ANOVA Notes 2

Overview of ANOVA

When we are comparing means with two groups, we use a t-test. With more than two groups, we use ANOVA. If we have one IV, we use one-way ANOVA. If we have significance and more than two levels, we run post-hoc pair-wise comparisons.

If we have two IVs, we use two-way ANOVA. If, however, we have within-subjects variables (aka repeated measures), we will use Repeated Measures ANOVA. If we have sphericity, we’ll run a univariate analysis. If no sphericity, we will run the correction on the univariate or a multivariate analysis. From this point in all analyses, if we have an interaction, we will run a simple effects analysis. If we have significance, we will run post hoc, pair-wise comparisons.

Statistics+DecisionTree+from+Howell

Unweighted vs. Weighted Means and SS Type I, II, III, and IV

Unweighted means are the average of cell means, ignoring sample size in each cell. Weighted means take the sample size into account. For example, let’s say a study analyzed 40 drivers from Nevada (30 drunk, 10 sober) and 40 California drivers (10 drunk, 30 sober). If sober drivers in both states each scored a 2 on the exam and drunk drivers scored an 8, the unweighted means would vary between the states. Nevada drivers would score an unweighted average of 6.5 – (30*8 + 10*2)/40 – and California drivers would score an unweighted average of 3.5 – (10*8 + 30*2)/40. The weighted means would take sample size into account, so drivers in both states would score an average of 5 on the test, as each of the group means were the same.
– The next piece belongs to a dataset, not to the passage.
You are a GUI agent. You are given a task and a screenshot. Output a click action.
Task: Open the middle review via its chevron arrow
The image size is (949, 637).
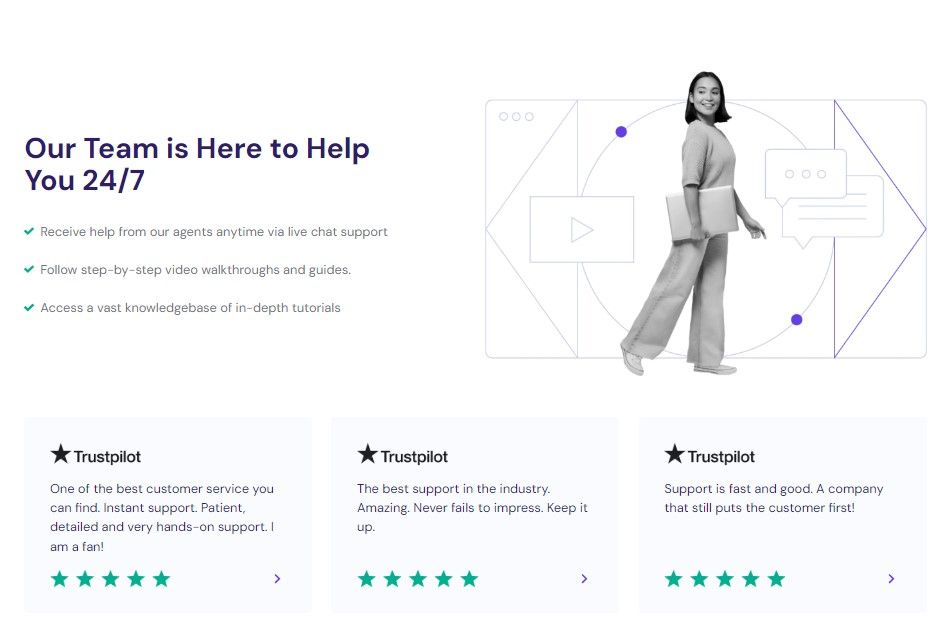pyautogui.click(x=584, y=578)
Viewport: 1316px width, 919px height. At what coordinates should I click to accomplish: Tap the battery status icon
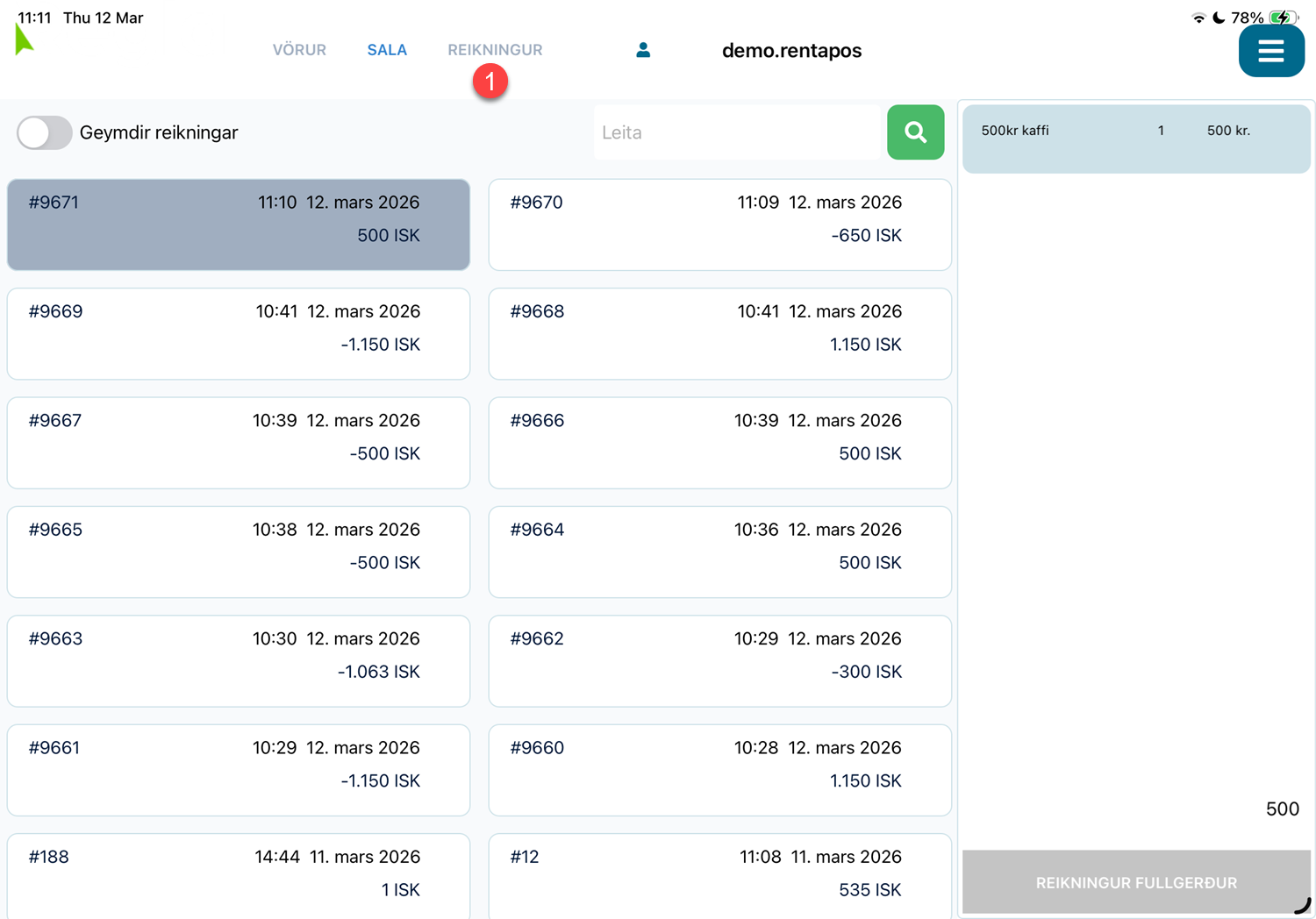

SPSS offers four ways to specify sums of squares. These are listed as Type I (hierarchical), Type II (experimental), Type III (unique), and Type IV which is rarely used.

The default in SPSS is Type III, which is generally what we’re going to be looking for. In the drunk and sober driver example above, Type III provides us the weighted means, which shows the unique effects of A, B, and AB. (The unweighted means are also listed in SPSS as the estimated marginal means.)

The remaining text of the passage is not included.